Soechtig’s doc also follows a few overweight teens from around the United States and examines their failed efforts to lose weight. One teen, Maggie, tells us at the beginning that she cannot understand why her resolve to exercise, which includes rowing and after-school sports, has not worked. She wanted to join Weight Watchers, but the minimum age is 18. Maggie is only 12. Another, 15-year-old Brady, is made fun of for being tubby. The first time we watch him discuss his desire to lose weight, he pours big clumps of salad dressing on his food.
Fed Up is more straightforward and pedagogical than Super Size Me, but it is not as fascinating. (The only moment that gives viewer a wicked laugh reminiscent of Spurlock’s comical approach is when a McDonald’s representative testifies about advertising to children.) The most interesting attribute of the doc is how Soechtig compares the sugar to tobacco. People know that sugar and tobacco are unhealthy, yet this does not curb the efforts for some to adopt a healthier diet or quit smoking. When news of cigarette addiction became a hot item in the late 20th century, the public mounted a large-scale campaign to limit access to cigarettes, fasten warning labels on the packets and halt advertisements.

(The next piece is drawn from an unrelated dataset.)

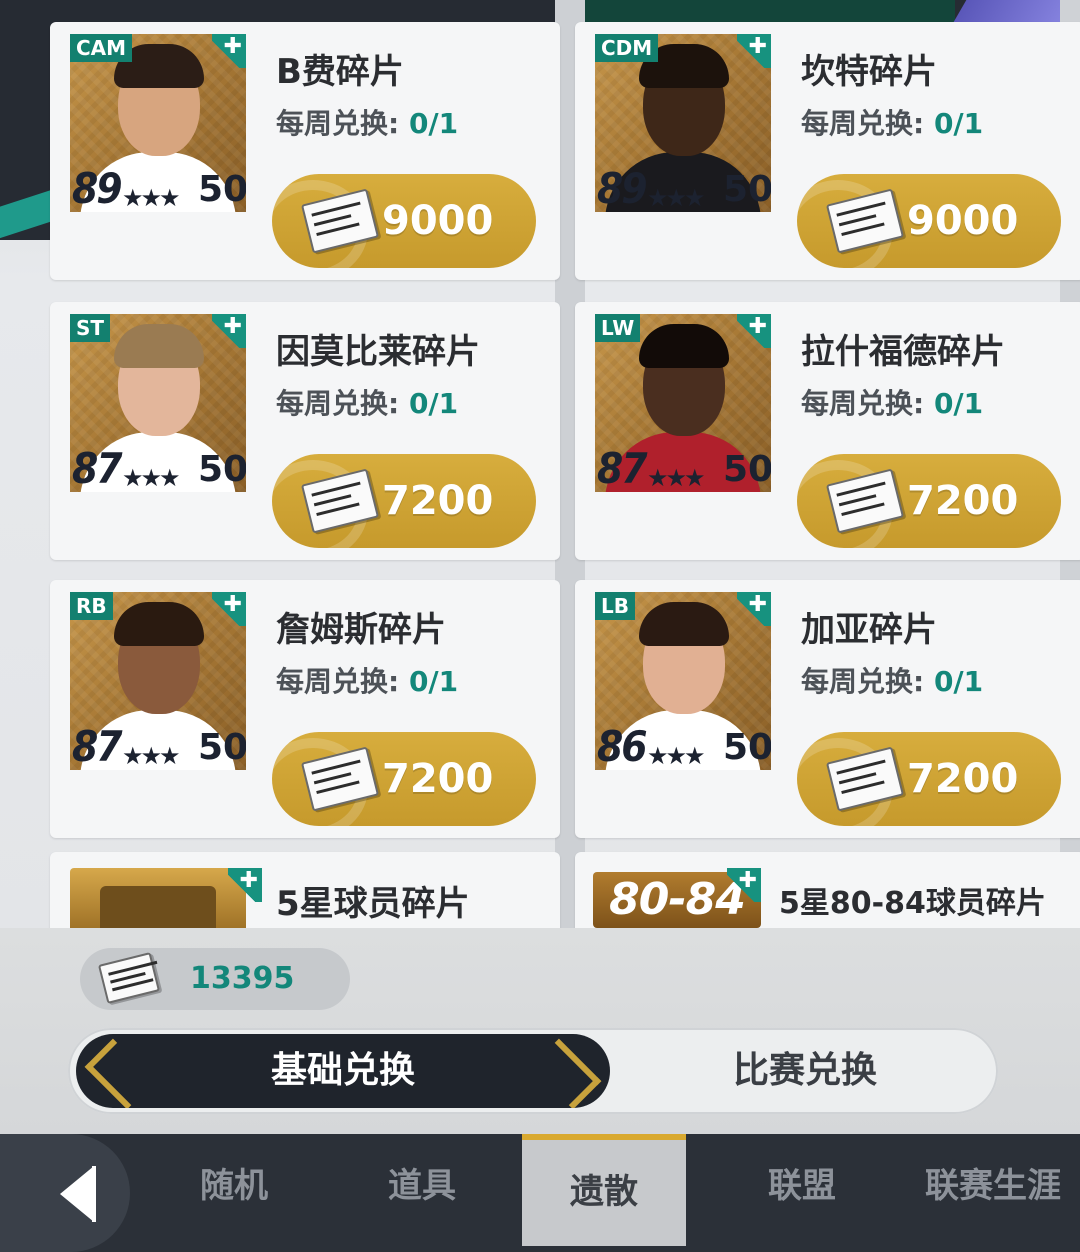 This screenshot has width=1080, height=1252. Describe the element at coordinates (92, 606) in the screenshot. I see `position-badge: RB` at that location.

Few kids today would deny drinking a Coke, but most would probably grimace at the thought of smoking a cigarette. If young people recognize that smoking causes cancer, shouldn’t there be an effort to promote how sugar causes diabetes – a disease that an estimated 1 in 3 Americans will have in their lifetime at the current rate? Americans have doubled their sugar intake over the last 35 years, and this is directly related to why 1 in 3 Americans will probably have Type 2 diabetes sometime in their lives.
Fed Up really wants to be the Inconvenient Truth of food-based documentaries. Similar to how the Al Gore film ended by launching a climate change movement, Fed Up ends with a challenge for the audience. The film’s producers want the viewers to try to push their limits and go sugar free for 10 days, eliminating sodas, as well as food with added sugars.
The issue with declaring an audience challenge is that the odds of it working are very slim. In a scene at the end of the film – fresh in the viewer’s memory as they read the Fed Up challenge at the start of the credits – Brady and his family decide to go on a similar diet. His mom goes an extra step to prepare fresh, whole foods for the family to enjoy together. However, as Soechtig claims, this modified way of eating lasted a few weeks before Brady starting consuming the processed junk that had ballooned his weight. The teen craved the sugar that was missing from this new diet and fell back on old habits.
However, the Fed Up challenge wants the viewer to do exactly what Brady and his family did. What is to say the challenge, which tempts people to go cold turkey, will help them out if Brady only regained the weight back a month later? It seems rather hypocritical of the filmmakers to challenge their audience to undergo a new health regiment that will probably not work, don’t you think?
Herein lies the issue with Fed Up: it has a noble pursuit but it does not give audiences many clear answers on how to improve their health. As a result, the doc is efficient as a primer on what has caused an emerging epidemic of overweight Americans, but not very effective at being a pedagogical tool to help audiences fix their sweet tooth.
Fed Up is an intriguing but hardly revelatory doc that works better as an expose of an American epidemic than as a tool to spur a healthy-eating movement.